Copy the data exactly, line for line.

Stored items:

++++

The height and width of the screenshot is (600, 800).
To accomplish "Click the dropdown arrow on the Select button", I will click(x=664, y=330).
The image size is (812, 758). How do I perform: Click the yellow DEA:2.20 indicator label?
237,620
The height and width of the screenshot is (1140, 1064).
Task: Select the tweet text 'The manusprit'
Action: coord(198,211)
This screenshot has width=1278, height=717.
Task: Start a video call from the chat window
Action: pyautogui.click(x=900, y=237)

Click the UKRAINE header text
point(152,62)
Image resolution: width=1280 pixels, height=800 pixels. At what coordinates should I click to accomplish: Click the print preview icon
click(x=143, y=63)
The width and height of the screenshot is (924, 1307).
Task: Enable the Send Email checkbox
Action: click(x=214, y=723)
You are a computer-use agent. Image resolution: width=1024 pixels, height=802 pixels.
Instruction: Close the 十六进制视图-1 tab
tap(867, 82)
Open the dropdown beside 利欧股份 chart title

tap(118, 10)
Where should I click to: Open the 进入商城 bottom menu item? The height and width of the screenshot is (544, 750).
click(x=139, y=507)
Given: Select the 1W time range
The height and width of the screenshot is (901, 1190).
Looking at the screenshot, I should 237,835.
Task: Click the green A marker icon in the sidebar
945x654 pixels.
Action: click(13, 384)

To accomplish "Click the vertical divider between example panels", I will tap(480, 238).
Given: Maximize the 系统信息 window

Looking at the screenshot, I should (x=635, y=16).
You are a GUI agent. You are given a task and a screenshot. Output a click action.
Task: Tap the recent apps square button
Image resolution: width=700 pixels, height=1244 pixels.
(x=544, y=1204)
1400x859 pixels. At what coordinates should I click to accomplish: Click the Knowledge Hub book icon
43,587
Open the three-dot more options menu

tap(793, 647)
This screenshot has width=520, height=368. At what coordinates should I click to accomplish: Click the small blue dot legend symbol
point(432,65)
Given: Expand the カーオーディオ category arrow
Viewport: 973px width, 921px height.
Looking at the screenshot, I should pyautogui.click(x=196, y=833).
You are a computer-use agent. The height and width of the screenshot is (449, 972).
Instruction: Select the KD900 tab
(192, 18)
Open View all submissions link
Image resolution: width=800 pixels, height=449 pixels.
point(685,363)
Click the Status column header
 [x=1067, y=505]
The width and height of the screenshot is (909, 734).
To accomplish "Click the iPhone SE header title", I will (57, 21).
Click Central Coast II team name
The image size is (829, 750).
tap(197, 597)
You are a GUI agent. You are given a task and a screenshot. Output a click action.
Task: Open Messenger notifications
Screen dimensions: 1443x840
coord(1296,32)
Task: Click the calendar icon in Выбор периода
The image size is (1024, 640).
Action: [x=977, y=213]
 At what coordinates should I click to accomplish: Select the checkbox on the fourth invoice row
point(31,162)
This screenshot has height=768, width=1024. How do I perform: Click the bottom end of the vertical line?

++++

TASK ANSWER:
The height and width of the screenshot is (600, 800).
To accomplish "Click the dropdown arrow on the Select button", I will click(x=664, y=330).
The image size is (812, 758). How do I perform: Click the yellow DEA:2.20 indicator label?
237,620
The height and width of the screenshot is (1140, 1064).
Task: Select the tweet text 'The manusprit'
Action: coord(198,211)
This screenshot has width=1278, height=717.
Task: Start a video call from the chat window
Action: pyautogui.click(x=900, y=237)

Click the UKRAINE header text
point(152,62)
Image resolution: width=1280 pixels, height=800 pixels. At what coordinates should I click to accomplish: Click the print preview icon
click(x=143, y=63)
The width and height of the screenshot is (924, 1307).
Task: Enable the Send Email checkbox
Action: click(x=214, y=723)
You are a computer-use agent. Image resolution: width=1024 pixels, height=802 pixels.
Instruction: Close the 十六进制视图-1 tab
tap(867, 82)
Open the dropdown beside 利欧股份 chart title

tap(118, 10)
Where should I click to: Open the 进入商城 bottom menu item? The height and width of the screenshot is (544, 750).
click(x=139, y=507)
Given: Select the 1W time range
The height and width of the screenshot is (901, 1190).
Looking at the screenshot, I should 237,835.
Task: Click the green A marker icon in the sidebar
945x654 pixels.
Action: click(13, 384)

To accomplish "Click the vertical divider between example panels", I will tap(480, 238).
Given: Maximize the 系统信息 window

Looking at the screenshot, I should (x=635, y=16).
You are a GUI agent. You are given a task and a screenshot. Output a click action.
Task: Tap the recent apps square button
Image resolution: width=700 pixels, height=1244 pixels.
(x=544, y=1204)
1400x859 pixels. At what coordinates should I click to accomplish: Click the Knowledge Hub book icon
43,587
Open the three-dot more options menu

tap(793, 647)
This screenshot has width=520, height=368. At what coordinates should I click to accomplish: Click the small blue dot legend symbol
point(432,65)
Given: Expand the カーオーディオ category arrow
Viewport: 973px width, 921px height.
Looking at the screenshot, I should pyautogui.click(x=196, y=833).
You are a computer-use agent. The height and width of the screenshot is (449, 972).
Instruction: Select the KD900 tab
(192, 18)
Open View all submissions link
Image resolution: width=800 pixels, height=449 pixels.
point(685,363)
Click the Status column header
 [x=1067, y=505]
The width and height of the screenshot is (909, 734).
To accomplish "Click the iPhone SE header title", I will (57, 21).
Click Central Coast II team name
The image size is (829, 750).
tap(197, 597)
You are a GUI agent. You are given a task and a screenshot. Output a click action.
Task: Open Messenger notifications
Screen dimensions: 1443x840
coord(1296,32)
Task: Click the calendar icon in Выбор периода
The image size is (1024, 640).
Action: [x=977, y=213]
 At what coordinates should I click to accomplish: Select the checkbox on the fourth invoice row
point(31,162)
This screenshot has height=768, width=1024. How do I perform: Click the bottom end of the vertical line?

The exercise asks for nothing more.